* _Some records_
━━━━━━━━━━━━━━━━━━━━━━━━━━━━━━

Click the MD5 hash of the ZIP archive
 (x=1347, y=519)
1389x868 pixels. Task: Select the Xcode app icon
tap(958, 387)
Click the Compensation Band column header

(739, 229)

━━━━━━━━━━━━━━━━━━━━━━━━━━━━━━

* _What the task asks_
Repeat every line of the listing above, word for word and with nothing changed.

* _Written solution_
Click the MD5 hash of the ZIP archive
 (x=1347, y=519)
1389x868 pixels. Task: Select the Xcode app icon
tap(958, 387)
Click the Compensation Band column header

(739, 229)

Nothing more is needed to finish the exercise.